(Beginning of Exercise input)

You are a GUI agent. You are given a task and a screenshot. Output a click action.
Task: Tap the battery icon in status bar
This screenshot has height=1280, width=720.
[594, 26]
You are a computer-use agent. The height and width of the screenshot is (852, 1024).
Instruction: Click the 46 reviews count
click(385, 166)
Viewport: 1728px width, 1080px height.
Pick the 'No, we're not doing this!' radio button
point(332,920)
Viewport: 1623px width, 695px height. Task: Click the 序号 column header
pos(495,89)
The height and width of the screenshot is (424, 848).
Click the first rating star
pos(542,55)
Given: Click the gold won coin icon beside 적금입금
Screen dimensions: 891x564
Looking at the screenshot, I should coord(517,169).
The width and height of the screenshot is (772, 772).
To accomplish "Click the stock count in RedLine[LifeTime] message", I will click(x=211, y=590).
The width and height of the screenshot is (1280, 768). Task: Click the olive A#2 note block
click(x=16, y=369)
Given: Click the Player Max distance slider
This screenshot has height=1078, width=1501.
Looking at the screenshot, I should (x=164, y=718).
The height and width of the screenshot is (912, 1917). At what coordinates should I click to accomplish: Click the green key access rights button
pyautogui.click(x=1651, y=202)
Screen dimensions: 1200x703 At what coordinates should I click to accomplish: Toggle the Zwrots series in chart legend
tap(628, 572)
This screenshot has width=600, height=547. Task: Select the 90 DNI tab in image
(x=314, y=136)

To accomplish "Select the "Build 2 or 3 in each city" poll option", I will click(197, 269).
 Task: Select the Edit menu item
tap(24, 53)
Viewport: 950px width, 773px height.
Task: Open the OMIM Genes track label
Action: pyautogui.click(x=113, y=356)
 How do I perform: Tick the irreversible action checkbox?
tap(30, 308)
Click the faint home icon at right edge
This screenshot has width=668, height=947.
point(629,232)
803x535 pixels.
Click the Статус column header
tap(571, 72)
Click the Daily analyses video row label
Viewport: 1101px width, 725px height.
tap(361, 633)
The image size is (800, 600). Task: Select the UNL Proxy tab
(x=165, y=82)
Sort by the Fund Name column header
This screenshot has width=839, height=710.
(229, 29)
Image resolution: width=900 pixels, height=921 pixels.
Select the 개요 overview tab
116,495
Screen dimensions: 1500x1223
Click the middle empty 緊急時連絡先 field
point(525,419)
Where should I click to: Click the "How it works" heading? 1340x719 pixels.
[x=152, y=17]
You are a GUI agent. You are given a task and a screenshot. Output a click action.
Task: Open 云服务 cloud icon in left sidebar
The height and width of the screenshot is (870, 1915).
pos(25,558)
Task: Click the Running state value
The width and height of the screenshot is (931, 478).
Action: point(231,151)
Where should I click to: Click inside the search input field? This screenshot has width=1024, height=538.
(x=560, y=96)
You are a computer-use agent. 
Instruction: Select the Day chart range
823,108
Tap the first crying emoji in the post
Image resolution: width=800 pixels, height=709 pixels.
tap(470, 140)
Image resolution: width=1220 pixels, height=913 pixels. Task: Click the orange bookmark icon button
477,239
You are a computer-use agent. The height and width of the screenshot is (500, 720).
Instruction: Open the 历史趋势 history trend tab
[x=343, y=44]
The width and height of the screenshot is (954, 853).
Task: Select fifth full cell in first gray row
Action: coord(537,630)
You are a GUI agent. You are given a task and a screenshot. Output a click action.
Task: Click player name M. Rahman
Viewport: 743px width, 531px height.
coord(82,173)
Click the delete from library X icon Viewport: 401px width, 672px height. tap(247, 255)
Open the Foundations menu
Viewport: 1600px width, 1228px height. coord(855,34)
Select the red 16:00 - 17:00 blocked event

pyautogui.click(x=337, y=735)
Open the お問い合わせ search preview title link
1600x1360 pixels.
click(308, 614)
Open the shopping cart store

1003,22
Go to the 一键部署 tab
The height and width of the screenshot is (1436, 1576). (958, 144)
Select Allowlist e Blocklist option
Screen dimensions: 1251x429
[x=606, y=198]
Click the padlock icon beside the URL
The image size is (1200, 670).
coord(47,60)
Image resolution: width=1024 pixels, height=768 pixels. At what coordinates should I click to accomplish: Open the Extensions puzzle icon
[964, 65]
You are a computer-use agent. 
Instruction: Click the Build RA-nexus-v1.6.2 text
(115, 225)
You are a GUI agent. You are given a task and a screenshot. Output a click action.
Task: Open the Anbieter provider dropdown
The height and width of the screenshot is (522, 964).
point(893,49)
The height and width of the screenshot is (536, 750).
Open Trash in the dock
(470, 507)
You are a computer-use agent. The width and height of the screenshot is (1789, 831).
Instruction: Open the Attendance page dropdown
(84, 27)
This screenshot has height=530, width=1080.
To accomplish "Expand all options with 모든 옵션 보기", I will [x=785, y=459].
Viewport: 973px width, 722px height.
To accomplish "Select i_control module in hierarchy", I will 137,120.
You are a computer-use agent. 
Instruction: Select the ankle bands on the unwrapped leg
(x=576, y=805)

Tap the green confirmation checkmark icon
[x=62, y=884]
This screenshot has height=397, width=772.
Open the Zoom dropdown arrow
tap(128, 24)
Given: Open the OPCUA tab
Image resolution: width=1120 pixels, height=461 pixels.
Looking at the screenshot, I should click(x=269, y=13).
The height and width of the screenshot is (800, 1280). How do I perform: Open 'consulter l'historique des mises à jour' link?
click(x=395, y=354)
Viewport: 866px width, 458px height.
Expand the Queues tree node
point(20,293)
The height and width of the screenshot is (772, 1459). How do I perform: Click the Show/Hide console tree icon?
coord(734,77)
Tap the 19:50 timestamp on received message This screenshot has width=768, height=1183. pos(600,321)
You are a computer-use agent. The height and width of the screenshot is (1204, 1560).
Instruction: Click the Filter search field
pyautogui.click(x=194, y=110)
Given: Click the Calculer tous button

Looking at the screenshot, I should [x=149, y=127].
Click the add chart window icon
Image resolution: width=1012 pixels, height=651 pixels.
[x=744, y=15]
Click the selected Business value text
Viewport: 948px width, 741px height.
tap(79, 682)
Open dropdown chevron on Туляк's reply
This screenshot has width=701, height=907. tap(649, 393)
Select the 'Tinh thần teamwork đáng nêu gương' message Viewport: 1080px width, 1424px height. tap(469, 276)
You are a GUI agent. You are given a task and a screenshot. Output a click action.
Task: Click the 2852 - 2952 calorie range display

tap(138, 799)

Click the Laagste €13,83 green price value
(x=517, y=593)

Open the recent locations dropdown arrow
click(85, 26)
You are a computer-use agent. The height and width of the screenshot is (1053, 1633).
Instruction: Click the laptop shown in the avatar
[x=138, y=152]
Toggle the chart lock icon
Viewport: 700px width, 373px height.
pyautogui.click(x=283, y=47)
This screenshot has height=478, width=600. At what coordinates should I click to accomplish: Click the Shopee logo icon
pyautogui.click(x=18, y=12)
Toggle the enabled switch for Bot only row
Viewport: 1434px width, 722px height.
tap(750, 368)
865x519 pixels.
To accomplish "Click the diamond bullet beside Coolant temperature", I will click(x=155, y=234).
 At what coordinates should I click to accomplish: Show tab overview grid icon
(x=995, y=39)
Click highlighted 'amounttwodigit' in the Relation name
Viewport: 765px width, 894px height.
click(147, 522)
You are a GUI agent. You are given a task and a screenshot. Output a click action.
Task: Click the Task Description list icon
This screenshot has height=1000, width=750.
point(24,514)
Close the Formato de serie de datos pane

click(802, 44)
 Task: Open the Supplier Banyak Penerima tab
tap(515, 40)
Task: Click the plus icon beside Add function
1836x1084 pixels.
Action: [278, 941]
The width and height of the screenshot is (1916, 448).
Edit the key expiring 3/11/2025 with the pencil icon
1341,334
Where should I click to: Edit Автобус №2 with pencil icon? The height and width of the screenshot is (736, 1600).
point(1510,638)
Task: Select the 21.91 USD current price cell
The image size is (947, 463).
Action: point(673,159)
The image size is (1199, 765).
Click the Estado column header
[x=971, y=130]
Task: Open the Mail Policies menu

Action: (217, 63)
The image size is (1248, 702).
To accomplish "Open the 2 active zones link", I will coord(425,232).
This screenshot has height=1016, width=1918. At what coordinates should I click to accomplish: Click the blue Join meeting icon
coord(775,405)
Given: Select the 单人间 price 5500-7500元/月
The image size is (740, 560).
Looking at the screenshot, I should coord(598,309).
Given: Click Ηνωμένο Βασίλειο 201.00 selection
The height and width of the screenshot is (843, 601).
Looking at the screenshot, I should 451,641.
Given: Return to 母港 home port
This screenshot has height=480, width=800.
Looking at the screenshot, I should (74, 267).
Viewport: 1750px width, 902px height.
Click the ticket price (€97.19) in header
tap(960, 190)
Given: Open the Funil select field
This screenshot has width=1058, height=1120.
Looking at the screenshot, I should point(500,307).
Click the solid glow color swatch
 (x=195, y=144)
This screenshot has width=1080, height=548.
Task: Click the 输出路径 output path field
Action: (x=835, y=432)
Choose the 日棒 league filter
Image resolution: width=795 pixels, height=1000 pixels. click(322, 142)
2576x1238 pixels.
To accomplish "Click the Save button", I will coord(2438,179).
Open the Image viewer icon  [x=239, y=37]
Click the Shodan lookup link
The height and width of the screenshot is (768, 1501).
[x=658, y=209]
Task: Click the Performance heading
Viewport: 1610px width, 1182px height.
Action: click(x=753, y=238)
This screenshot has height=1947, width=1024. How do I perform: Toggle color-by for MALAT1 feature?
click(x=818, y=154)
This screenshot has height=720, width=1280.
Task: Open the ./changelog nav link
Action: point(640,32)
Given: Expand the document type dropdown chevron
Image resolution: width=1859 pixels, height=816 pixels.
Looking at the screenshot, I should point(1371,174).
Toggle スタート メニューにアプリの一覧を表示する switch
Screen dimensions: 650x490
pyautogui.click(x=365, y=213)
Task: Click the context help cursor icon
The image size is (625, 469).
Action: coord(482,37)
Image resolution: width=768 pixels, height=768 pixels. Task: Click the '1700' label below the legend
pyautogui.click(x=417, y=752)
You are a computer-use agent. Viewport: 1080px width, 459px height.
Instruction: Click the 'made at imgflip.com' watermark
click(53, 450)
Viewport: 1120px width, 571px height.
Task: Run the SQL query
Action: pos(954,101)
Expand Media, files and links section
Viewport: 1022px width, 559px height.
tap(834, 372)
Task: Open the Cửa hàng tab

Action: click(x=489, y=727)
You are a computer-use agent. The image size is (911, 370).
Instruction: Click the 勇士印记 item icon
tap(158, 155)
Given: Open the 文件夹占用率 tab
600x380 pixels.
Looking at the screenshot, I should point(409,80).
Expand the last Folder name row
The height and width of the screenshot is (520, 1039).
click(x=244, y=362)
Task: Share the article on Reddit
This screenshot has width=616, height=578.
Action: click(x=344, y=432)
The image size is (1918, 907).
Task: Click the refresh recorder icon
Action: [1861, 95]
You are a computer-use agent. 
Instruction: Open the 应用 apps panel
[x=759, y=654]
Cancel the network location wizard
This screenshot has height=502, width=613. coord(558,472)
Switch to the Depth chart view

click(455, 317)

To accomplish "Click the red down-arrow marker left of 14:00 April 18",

(End of Exercise input)

### Problem statement
All lines in the listing above from the line containing "The width and height of the screenshot is (931, 478)." to the line containing "Click the delete", inclusive, should be retyped exactly; no other lines should appear.

### Solution for this task
The width and height of the screenshot is (931, 478).
Action: point(231,151)
Where should I click to: Click inside the search input field? This screenshot has width=1024, height=538.
(x=560, y=96)
You are a computer-use agent. 
Instruction: Select the Day chart range
823,108
Tap the first crying emoji in the post
Image resolution: width=800 pixels, height=709 pixels.
tap(470, 140)
Image resolution: width=1220 pixels, height=913 pixels. Task: Click the orange bookmark icon button
477,239
You are a computer-use agent. The height and width of the screenshot is (500, 720).
Instruction: Open the 历史趋势 history trend tab
[x=343, y=44]
The width and height of the screenshot is (954, 853).
Task: Select fifth full cell in first gray row
Action: coord(537,630)
You are a GUI agent. You are given a task and a screenshot. Output a click action.
Task: Click player name M. Rahman
Viewport: 743px width, 531px height.
coord(82,173)
Click the delete from library X icon Viewport: 401px width, 672px height. tap(247, 255)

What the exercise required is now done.